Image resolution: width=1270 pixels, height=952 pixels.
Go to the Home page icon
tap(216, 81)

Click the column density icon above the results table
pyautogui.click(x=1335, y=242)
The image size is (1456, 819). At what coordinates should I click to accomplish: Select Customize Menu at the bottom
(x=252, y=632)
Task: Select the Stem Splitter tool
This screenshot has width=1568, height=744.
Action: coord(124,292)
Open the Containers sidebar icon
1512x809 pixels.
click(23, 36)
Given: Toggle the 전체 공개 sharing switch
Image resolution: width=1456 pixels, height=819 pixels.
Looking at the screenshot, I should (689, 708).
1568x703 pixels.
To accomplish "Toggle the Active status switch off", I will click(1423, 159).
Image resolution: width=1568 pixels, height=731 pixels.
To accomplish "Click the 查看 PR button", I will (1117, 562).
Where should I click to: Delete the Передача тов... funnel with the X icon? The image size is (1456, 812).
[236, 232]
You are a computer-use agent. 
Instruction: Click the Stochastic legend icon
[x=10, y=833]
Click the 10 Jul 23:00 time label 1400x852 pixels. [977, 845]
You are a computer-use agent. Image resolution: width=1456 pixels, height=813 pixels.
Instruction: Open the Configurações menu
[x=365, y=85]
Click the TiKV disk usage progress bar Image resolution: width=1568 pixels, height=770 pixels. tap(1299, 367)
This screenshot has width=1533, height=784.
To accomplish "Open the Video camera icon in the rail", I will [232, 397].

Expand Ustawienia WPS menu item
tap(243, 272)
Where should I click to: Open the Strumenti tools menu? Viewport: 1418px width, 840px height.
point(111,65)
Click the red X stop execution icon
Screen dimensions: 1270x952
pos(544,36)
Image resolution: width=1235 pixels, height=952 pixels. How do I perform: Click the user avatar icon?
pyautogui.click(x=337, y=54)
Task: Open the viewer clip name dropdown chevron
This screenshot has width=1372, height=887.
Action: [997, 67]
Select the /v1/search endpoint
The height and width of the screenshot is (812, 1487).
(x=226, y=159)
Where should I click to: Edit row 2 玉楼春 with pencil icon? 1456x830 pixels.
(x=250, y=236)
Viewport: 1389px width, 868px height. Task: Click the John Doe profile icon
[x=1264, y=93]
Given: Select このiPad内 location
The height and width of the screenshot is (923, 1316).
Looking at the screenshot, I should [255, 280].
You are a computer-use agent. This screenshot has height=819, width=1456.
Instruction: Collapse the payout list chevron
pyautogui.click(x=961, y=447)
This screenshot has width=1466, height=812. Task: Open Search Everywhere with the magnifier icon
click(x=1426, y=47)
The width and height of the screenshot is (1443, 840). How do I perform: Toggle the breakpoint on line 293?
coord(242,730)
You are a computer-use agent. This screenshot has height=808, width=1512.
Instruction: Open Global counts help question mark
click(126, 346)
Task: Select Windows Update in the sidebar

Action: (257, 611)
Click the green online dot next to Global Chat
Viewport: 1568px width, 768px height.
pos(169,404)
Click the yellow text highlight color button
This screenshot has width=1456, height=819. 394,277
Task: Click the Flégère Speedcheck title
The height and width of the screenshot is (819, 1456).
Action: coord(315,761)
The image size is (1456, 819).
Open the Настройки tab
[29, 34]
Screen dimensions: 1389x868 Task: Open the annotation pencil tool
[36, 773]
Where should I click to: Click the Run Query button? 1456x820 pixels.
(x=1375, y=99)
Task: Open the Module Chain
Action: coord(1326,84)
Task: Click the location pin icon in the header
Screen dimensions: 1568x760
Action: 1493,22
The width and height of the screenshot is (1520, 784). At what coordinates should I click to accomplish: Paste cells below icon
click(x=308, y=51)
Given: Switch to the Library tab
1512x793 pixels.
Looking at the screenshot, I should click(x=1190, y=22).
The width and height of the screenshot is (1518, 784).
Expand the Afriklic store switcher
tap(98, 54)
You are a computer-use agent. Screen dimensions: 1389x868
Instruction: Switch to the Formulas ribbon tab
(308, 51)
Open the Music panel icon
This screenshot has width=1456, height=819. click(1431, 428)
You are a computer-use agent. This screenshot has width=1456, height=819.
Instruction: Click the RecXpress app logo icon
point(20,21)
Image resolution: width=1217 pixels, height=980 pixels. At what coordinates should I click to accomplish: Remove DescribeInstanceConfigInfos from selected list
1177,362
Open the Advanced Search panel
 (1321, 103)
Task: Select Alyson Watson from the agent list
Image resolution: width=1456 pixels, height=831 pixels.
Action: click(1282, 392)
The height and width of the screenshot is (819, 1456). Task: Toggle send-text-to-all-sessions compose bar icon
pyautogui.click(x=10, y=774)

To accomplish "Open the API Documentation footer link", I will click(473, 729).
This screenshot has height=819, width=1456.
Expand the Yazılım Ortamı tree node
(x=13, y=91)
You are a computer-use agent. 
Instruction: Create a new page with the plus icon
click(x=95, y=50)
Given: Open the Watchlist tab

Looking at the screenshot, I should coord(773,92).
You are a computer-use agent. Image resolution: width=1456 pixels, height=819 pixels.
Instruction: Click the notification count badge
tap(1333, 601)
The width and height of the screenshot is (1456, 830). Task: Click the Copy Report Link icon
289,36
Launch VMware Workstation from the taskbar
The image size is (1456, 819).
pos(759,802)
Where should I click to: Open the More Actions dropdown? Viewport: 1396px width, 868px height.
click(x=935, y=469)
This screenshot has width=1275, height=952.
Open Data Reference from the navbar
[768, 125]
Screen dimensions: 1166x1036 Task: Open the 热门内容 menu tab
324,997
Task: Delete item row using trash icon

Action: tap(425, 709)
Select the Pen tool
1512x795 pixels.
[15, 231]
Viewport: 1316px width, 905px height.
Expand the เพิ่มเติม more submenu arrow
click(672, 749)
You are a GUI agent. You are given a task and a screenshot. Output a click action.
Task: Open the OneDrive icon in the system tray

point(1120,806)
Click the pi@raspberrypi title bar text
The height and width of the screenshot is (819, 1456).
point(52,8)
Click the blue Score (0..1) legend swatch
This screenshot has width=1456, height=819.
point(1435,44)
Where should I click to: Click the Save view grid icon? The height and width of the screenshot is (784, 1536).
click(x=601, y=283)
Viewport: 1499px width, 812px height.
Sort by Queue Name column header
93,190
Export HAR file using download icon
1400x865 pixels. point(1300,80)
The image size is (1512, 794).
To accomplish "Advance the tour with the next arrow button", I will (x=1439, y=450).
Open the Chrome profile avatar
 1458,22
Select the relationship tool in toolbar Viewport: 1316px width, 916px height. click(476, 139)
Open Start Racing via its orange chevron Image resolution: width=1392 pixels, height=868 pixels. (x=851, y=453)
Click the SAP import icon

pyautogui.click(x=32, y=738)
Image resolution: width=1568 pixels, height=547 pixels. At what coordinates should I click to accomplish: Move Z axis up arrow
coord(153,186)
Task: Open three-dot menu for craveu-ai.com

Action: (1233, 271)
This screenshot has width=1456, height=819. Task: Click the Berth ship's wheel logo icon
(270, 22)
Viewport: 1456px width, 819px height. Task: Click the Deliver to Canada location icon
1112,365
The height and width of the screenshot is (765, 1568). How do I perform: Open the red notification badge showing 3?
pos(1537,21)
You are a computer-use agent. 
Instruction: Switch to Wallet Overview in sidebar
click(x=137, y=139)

**Exercise directions**
Only the lines from the one containing "Task: Open three-dot menu for craveu-ai.com" to the end of the records should be repeated, exactly as they appear.

**Exercise solution**
Task: Open three-dot menu for craveu-ai.com

Action: (1233, 271)
This screenshot has width=1456, height=819. Task: Click the Berth ship's wheel logo icon
(270, 22)
Viewport: 1456px width, 819px height. Task: Click the Deliver to Canada location icon
1112,365
The height and width of the screenshot is (765, 1568). How do I perform: Open the red notification badge showing 3?
pos(1537,21)
You are a computer-use agent. 
Instruction: Switch to Wallet Overview in sidebar
click(x=137, y=139)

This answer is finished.